Technology used: Python, Selenium, Apache Airflow, Hadoop Distributed File System, Metabase
Smart farming combines Information and communication technologies (ICT) with traditional agricultural practices to improve the quality and quantity of agricultural products. These ICTs could be Unmanned Aerial Vehicles (UAVs) or drones, artificial intelligence, robots, and sensors. In Smart Farming systems, various data types are needed, such as food prices, sensors, weather, images, and video. The data can be structured, semi-structured, or unstructured. Therefore, a system that can integrate Smart Farming data with versatility characteristics is needed to empower various types of analysis. In this study, the authors suggested using a Smart Farming Data Lake System based on Apache Airflow as data integration automation technology, Hadoop Distribution File System (HDFS) as data storage technology, and Metabase as dashboard technology. Check the Documentation too for full information within the paper.
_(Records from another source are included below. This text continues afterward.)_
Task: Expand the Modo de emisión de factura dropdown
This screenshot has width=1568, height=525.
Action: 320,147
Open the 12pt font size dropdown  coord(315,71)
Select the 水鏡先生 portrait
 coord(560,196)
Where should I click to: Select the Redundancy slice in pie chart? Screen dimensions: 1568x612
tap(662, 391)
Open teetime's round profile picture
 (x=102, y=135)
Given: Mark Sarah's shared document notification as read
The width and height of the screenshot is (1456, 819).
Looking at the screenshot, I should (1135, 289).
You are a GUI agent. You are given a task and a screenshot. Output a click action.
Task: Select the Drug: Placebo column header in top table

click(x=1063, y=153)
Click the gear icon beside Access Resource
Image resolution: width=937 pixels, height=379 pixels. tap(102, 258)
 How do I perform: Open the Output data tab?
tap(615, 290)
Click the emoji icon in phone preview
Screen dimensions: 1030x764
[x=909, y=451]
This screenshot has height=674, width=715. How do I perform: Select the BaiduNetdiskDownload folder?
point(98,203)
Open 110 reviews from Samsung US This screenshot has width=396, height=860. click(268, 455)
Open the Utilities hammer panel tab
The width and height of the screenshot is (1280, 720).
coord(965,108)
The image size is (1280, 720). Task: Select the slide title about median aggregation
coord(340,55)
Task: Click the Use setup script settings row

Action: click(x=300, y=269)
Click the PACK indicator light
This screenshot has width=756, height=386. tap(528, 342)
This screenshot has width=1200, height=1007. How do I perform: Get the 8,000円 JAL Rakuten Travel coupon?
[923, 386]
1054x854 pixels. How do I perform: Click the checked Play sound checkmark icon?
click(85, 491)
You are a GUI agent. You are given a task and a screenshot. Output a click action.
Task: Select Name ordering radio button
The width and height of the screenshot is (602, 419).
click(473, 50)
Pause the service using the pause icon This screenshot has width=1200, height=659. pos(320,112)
Enclosed is the architectural design envisaged for the successful completion of this final project.
- Python 3
- Java 11
- Selenium 4.9.1
- Pandas 2.0.1
- Hadoop 3.2.1
- Apache Airflow 2.6.1
- Metabase 0.43.1
- Set up the Hadoop environment for HDFS (as a data lake)
- Set up the Apache Airflow, used for ochestrator
- Set up the Metabase environment for Business Intelligence, used to display dashboards related to metrics or charts from Airflow data.
- Creating DAG file of the web scraper for weather info from BMKG Website, and food prices from PIHPS Website.
- Creating DAG file to send a command to capture an image and record video into RapsberryPi (Linux-based Operating System).
- Creating DAG flie to retrieve the sensor data from InfluxDB using API.
- Running each DAG on Apache Airflow
- Review the result on Apache Airflow and ensure the data compeletly exist in HDFS
- Review the Apache Airflow performance using Metabase Business Intelligence
- Web_Scraper_DAG For extract the data automatically from the website, consist wather forecast information for evey region in a day separate in 6 hours, and food prices info for every comodity with 5 days past price from traditional and modern market.
- Sensor_retrieve_DAG For extract the data from InfluxDB Database automatically using API, the sensor data consist such as battery, nitrogen, potassium, soil ph, and many more that generate every 5 minute.
- Camera_data_capture For send a command automatically through the Raspberry Pi using SSH connection for capture an image and record a video.
- SQL Query for Metabase The query that i've create for analyze the Airflow databae such as average execution time for each DAG, how much the successful or fail task, and to identify how much the DAG crash or not in a week.
The outcome was a:
- Weather info, food prices info, and sensor data dataset that presents results in expected format.
- Dashboard from Metabase Business Intelligence